EXERCISE REQUIREMENTS: Transcribe the data below in full, exactly.
━━━━
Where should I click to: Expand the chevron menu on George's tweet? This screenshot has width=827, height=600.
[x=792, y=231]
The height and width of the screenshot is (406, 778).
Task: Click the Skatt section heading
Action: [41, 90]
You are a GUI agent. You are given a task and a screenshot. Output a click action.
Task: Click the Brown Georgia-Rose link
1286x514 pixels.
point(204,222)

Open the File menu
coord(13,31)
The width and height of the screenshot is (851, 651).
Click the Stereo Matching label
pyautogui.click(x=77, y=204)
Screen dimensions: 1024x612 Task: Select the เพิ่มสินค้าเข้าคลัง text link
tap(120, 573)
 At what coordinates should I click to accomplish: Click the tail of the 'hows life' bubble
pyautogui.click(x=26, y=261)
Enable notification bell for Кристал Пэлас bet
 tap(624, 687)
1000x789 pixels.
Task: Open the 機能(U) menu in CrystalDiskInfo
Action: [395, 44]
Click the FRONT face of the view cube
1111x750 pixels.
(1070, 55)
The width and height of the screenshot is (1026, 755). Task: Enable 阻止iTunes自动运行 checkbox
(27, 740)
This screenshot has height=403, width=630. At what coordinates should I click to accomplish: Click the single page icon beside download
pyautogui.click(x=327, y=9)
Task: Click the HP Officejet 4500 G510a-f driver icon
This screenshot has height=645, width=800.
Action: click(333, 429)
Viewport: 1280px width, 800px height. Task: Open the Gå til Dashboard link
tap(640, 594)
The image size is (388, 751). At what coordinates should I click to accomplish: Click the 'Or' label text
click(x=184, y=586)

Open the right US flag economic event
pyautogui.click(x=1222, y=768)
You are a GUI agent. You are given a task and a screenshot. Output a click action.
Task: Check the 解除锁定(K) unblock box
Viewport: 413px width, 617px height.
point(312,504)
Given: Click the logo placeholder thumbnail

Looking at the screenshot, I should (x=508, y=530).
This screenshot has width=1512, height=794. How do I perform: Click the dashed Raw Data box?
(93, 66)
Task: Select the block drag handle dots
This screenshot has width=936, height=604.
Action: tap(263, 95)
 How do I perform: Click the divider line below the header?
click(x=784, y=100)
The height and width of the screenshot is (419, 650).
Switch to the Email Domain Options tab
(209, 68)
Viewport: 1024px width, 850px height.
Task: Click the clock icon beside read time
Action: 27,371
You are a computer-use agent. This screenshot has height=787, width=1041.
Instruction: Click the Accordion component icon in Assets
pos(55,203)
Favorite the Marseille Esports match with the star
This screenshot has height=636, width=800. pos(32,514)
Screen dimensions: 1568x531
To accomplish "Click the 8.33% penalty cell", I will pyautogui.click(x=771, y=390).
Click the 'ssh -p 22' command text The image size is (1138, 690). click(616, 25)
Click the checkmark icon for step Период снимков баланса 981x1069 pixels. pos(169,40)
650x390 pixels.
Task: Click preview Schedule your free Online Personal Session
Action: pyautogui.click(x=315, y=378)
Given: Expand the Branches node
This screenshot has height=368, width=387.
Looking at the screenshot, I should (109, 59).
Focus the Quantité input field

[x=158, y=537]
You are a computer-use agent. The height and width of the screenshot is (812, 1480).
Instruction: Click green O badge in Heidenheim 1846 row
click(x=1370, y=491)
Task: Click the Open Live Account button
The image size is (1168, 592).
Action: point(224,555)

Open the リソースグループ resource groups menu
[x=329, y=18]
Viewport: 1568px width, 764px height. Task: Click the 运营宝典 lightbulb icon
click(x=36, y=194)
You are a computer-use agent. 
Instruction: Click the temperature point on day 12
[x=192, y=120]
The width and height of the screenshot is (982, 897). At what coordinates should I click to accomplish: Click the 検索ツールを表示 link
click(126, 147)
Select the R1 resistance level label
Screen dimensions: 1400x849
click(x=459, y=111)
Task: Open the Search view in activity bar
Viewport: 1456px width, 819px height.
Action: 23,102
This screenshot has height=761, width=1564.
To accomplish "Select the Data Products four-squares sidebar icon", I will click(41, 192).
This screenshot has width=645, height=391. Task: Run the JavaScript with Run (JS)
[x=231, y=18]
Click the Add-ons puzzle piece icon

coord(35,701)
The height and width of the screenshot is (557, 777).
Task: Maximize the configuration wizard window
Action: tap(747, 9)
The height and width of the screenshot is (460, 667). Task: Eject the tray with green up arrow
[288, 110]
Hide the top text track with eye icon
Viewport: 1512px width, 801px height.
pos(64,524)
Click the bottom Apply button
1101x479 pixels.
━━━━
COMPLETED EXERCISE:
Where should I click to: Expand the chevron menu on George's tweet? This screenshot has width=827, height=600.
[x=792, y=231]
The height and width of the screenshot is (406, 778).
Task: Click the Skatt section heading
Action: [41, 90]
You are a GUI agent. You are given a task and a screenshot. Output a click action.
Task: Click the Brown Georgia-Rose link
1286x514 pixels.
point(204,222)

Open the File menu
coord(13,31)
The width and height of the screenshot is (851, 651).
Click the Stereo Matching label
pyautogui.click(x=77, y=204)
Screen dimensions: 1024x612 Task: Select the เพิ่มสินค้าเข้าคลัง text link
tap(120, 573)
 At what coordinates should I click to accomplish: Click the tail of the 'hows life' bubble
pyautogui.click(x=26, y=261)
Enable notification bell for Кристал Пэлас bet
 tap(624, 687)
1000x789 pixels.
Task: Open the 機能(U) menu in CrystalDiskInfo
Action: [395, 44]
Click the FRONT face of the view cube
1111x750 pixels.
(1070, 55)
The width and height of the screenshot is (1026, 755). Task: Enable 阻止iTunes自动运行 checkbox
(27, 740)
This screenshot has height=403, width=630. At what coordinates should I click to accomplish: Click the single page icon beside download
pyautogui.click(x=327, y=9)
Task: Click the HP Officejet 4500 G510a-f driver icon
This screenshot has height=645, width=800.
Action: click(333, 429)
Viewport: 1280px width, 800px height. Task: Open the Gå til Dashboard link
tap(640, 594)
The image size is (388, 751). At what coordinates should I click to accomplish: Click the 'Or' label text
click(x=184, y=586)

Open the right US flag economic event
pyautogui.click(x=1222, y=768)
You are a GUI agent. You are given a task and a screenshot. Output a click action.
Task: Check the 解除锁定(K) unblock box
Viewport: 413px width, 617px height.
point(312,504)
Given: Click the logo placeholder thumbnail

Looking at the screenshot, I should (x=508, y=530).
This screenshot has width=1512, height=794. How do I perform: Click the dashed Raw Data box?
(93, 66)
Task: Select the block drag handle dots
This screenshot has width=936, height=604.
Action: tap(263, 95)
 How do I perform: Click the divider line below the header?
click(x=784, y=100)
The height and width of the screenshot is (419, 650).
Switch to the Email Domain Options tab
(209, 68)
Viewport: 1024px width, 850px height.
Task: Click the clock icon beside read time
Action: 27,371
You are a computer-use agent. This screenshot has height=787, width=1041.
Instruction: Click the Accordion component icon in Assets
pos(55,203)
Favorite the Marseille Esports match with the star
This screenshot has height=636, width=800. pos(32,514)
Screen dimensions: 1568x531
To accomplish "Click the 8.33% penalty cell", I will pyautogui.click(x=771, y=390).
Click the 'ssh -p 22' command text The image size is (1138, 690). click(616, 25)
Click the checkmark icon for step Период снимков баланса 981x1069 pixels. pos(169,40)
650x390 pixels.
Task: Click preview Schedule your free Online Personal Session
Action: pyautogui.click(x=315, y=378)
Given: Expand the Branches node
This screenshot has height=368, width=387.
Looking at the screenshot, I should (109, 59).
Focus the Quantité input field

[x=158, y=537]
You are a computer-use agent. The height and width of the screenshot is (812, 1480).
Instruction: Click green O badge in Heidenheim 1846 row
click(x=1370, y=491)
Task: Click the Open Live Account button
The image size is (1168, 592).
Action: point(224,555)

Open the リソースグループ resource groups menu
[x=329, y=18]
Viewport: 1568px width, 764px height. Task: Click the 运营宝典 lightbulb icon
click(x=36, y=194)
You are a computer-use agent. 
Instruction: Click the temperature point on day 12
[x=192, y=120]
The width and height of the screenshot is (982, 897). At what coordinates should I click to accomplish: Click the 検索ツールを表示 link
click(126, 147)
Select the R1 resistance level label
Screen dimensions: 1400x849
click(x=459, y=111)
Task: Open the Search view in activity bar
Viewport: 1456px width, 819px height.
Action: 23,102
This screenshot has height=761, width=1564.
To accomplish "Select the Data Products four-squares sidebar icon", I will click(41, 192).
This screenshot has width=645, height=391. Task: Run the JavaScript with Run (JS)
[x=231, y=18]
Click the Add-ons puzzle piece icon

coord(35,701)
The height and width of the screenshot is (557, 777).
Task: Maximize the configuration wizard window
Action: tap(747, 9)
The height and width of the screenshot is (460, 667). Task: Eject the tray with green up arrow
[288, 110]
Hide the top text track with eye icon
Viewport: 1512px width, 801px height.
pos(64,524)
Click the bottom Apply button
1101x479 pixels.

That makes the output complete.